Article 3 - Durée et entrée en vigueur de l’accord
Le présent accord est conclu pour une durée indéterminée. Il entrera en vigueur le 1er septembre 2024.
Article 4 – Conditions de suivi et clause de rendez-vous
Le présent accord fera l’objet d’un suivi par le biais d’une commission composée des membres titulaires du Comité Social d’Entreprise lorsque des questions surviendront sur l’application du présent accord. Quoiqu’il en soit, les parties conviennent de se réunir au moins 1 fois par an, afin de réaliser un point sur l’application du présent accord.
Article 5 – Révision
Chacune des parties signataires pourra demander la révision de l’accord à la date anniversaire de sa conclusion. Toute demande de révision, totale ou partielle, devra être effectuée par lettre recommandée avec accusé de réception adressée aux autres parties signataires. Elle devra être accompagnée d’une proposition nouvelle sur les points à réviser. La discussion de la demande de révision devra s’engager dans les trois mois suivants la présentation de celle-ci.
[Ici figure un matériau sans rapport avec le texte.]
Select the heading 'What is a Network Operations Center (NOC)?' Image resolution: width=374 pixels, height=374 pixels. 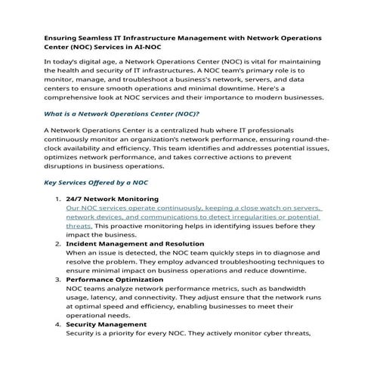120,113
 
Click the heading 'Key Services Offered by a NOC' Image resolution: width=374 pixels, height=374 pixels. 96,183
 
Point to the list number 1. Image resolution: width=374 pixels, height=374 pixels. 57,199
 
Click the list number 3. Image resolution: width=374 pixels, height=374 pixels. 57,279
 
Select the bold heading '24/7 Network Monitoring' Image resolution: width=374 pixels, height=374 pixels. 112,199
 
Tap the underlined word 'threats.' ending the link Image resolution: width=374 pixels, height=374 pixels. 79,226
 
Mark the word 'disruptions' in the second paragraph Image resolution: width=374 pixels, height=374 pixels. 69,166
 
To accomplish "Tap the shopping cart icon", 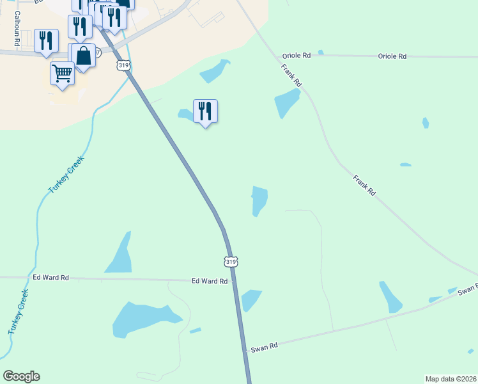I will coord(62,73).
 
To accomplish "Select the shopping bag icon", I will coord(84,56).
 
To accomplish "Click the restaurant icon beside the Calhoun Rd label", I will coord(46,40).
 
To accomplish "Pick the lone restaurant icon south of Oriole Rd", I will coord(205,111).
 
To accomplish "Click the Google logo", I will coord(21,376).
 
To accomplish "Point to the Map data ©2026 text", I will coord(451,379).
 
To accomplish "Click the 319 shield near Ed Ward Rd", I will coord(231,261).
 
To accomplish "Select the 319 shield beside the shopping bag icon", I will coord(125,65).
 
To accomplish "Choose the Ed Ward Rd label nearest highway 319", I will coord(210,281).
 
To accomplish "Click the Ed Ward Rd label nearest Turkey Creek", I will coord(50,278).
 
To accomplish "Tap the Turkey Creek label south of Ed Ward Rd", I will coord(19,312).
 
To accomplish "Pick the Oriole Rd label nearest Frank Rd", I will coord(299,56).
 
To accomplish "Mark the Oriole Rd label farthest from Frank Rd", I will coord(392,56).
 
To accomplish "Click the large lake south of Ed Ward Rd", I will coord(144,318).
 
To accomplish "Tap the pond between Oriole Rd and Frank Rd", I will coord(286,102).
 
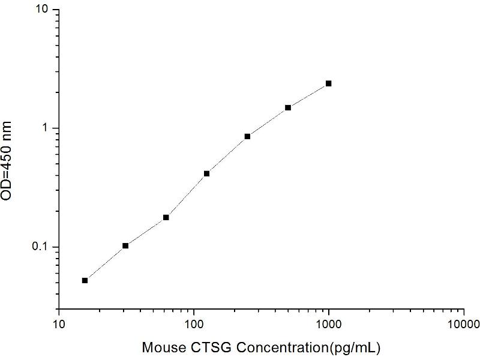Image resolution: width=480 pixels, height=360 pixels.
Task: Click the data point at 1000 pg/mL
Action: coord(329,83)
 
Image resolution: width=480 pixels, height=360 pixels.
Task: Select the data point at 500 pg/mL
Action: coord(288,107)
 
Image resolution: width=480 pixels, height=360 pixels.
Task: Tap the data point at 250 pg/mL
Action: coord(247,136)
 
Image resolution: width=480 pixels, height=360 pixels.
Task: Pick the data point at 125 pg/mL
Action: coord(206,173)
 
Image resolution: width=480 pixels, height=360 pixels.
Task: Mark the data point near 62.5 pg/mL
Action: coord(166,217)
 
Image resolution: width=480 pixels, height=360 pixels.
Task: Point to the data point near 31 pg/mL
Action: coord(125,245)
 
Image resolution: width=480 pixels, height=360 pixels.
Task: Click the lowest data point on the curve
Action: coord(85,280)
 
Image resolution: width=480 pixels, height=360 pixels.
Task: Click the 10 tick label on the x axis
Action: coord(59,325)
Toute modification fera l’objet d’un avenant conclu entre les parties dans les conditions prévues par les dispositions législatives et réglementaires.
Article 6 - Dénonciation
Le présent accord pourra être dénoncé, à tout moment, par les parties signataires en respectant un délai de préavis de 3 mois. La dénonciation se fera dans les conditions prévues par les articles L.2222-6, L.2261-9 à L.2261-11, L 2261-13 et L.2261-14 du Code du Travail.
Article 7 - Formalités
Conformément à l’article L. 2231-5 du code du travail, le présent accord sera notifié à chacune des organisations représentatives. Conformément aux articles D. 2231-2 et D. 2231-5 du code du travail, le texte du présent accord sera déposé auprès de la Direction régionale de l’économie, de l’emploi, du travail et des solidarités (DREETS) sur la plateforme de téléprocédure du Ministère du travail et au greffe du Conseil de Prud’hommes de Créteil par la partie la plus diligente. Enfin, conformément à l’article L.2231-5-1 du code du travail, le présent accord sera publié sur la base de données nationale. L’accord sera publié dans une version anonymée de sorte que les noms et prénoms des signataires n’apparaissent pas. Les éventuels avenants de révision du présent accord feront l’objet des mêmes mesures de publicité.